Washington had a closed-door meeting with his team that lasted approximately 40 minutes following the Rangers' 6-0 loss to the Indians on Sunday afternoon at Progressive Field. The Rangers have not scored in their last 21 innings and have been shut out three times in their past four games.
Washington didn't go ballistic on his team after they lost for the eighth time in 10 games since the All-Star break. But he did have a lot to say in an unusually lengthy meeting after watching his team "sleep walk" on Sunday afternoon.

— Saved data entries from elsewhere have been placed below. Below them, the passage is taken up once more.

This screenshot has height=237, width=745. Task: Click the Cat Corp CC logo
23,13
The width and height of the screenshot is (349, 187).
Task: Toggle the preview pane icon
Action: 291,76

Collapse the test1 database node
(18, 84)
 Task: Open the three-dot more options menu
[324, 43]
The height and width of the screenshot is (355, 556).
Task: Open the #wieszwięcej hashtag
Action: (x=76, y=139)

"I'm not upset at my team, but I'm upset at the way we played," Washington said. "These are my guys. I'm going to be on their ship until it sinks, and I don't think it will sink. But I thought there was a message to be sent and everybody has to be a part of it. I saw stuff today that I thought needed to be corrected.

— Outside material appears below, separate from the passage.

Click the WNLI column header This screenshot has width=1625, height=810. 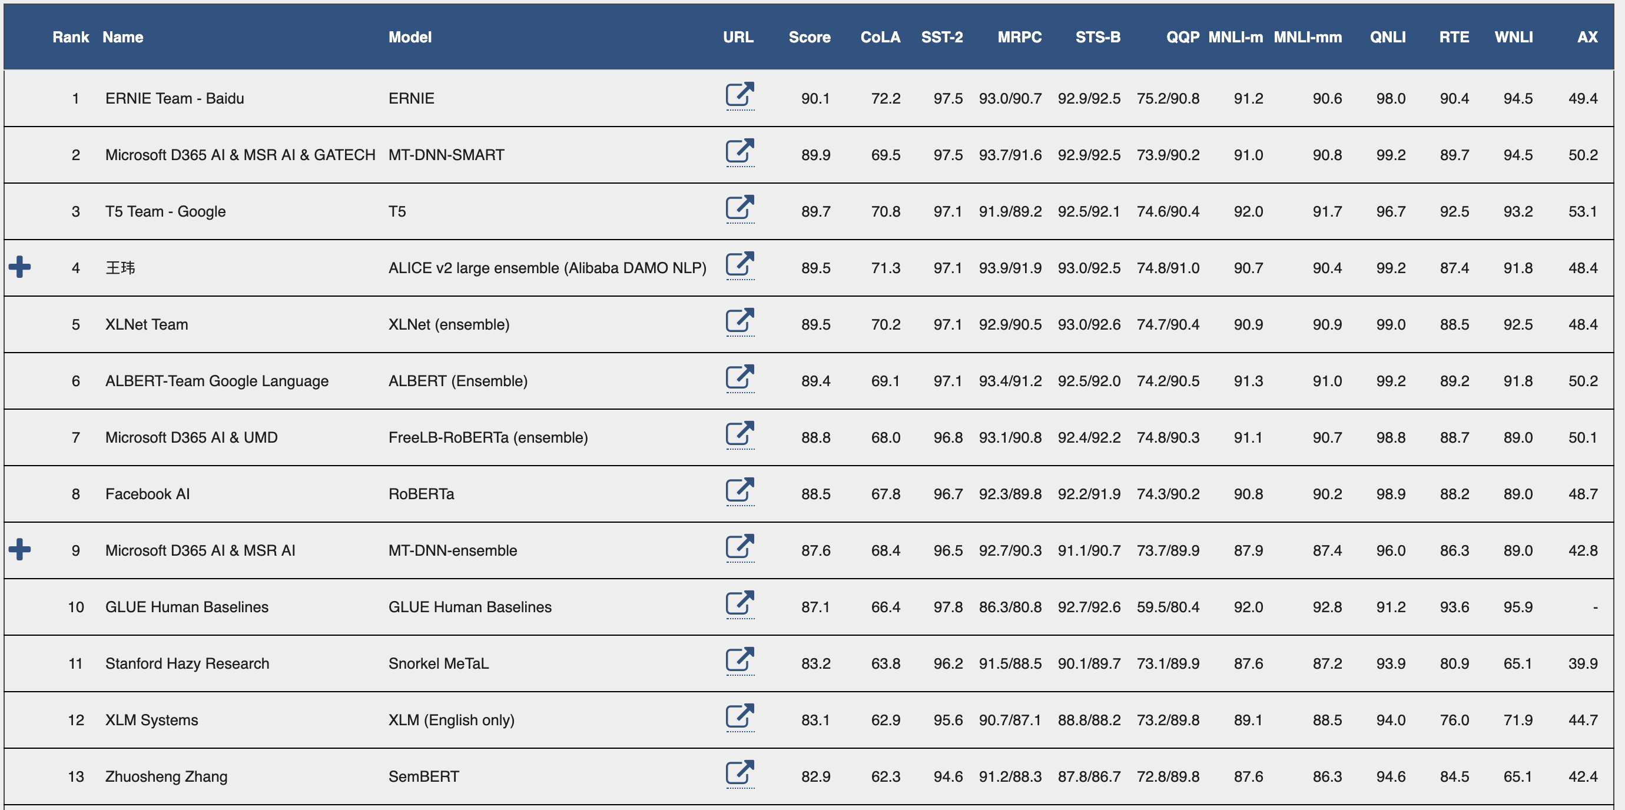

"It's a tough game. Everybody struggles. A lot of things happen that don't go in your favor. But toughness never goes away. Every day you have to be tough. Today was just a different animal. It looked like we were sleeping walking."
The Rangers' offense managed just two hits and three walks on the afternoon against Indians starter Ubaldo Jimenez, who went eight innings, and reliever Vinnie Pestano. They were 0-for-3 with runners in scoring position.
"We didn't show a lot of life today," outfielder David Murphy said. "But we had a good meeting and everybody is on the same page and we need to get back on track. It's a challenge, but that's exactly what the mission is: bring the same energy and effort to the field every day."
The Rangers are hitting .241 with a .340 slugging percentage since the All-Star break while averaging 2.5 runs per game.
"Our mentality has to be stay positive and keep playing," shortstop Elvis Andrus said. "The next few series are big. We can't let bad things stand in our way."
This is the first time the Rangers have been swept in a three-game series in Cleveland since 1980. The Rangers lost, 11-8, in 11 innings on Friday and 1-0 on Saturday.
"I didn't have this feeling the first two nights," Washington said. "We played and got beat. There is a difference between getting beat and losing. What I want to see is the Texas Rangers. I saw the Texas Rangers the first night. I saw the Texas Rangers the second night.
"I didn't see what I thought were the Texas Rangers today."
Rangers starter Alexi Ogando started the afternoon pitching four scoreless innings. But the Indians broke through with two outs in the fifth as Ogando walked Michael Bourn and gave up singles to Nick Swisher and Jason Kipnis. Robbie Ross then took over as Ogando left having thrown 92 pitches in his second start since coming off the disabled list.
"For five innings, they had baserunners on in every inning," Washington said. "With  pitches in five innings, I thought he was through."
Ross got the Rangers out of the inning by striking out Asdrubal Cabrera but got into an immediate jam in the sixth. Michael Brantley and Carlos Santana opened the inning with back-to-back singles. Ryan Raburn flied out to right, moving Brantley to third, and Ross got pinch-hitter Mike Aviles to pop out in foul territory.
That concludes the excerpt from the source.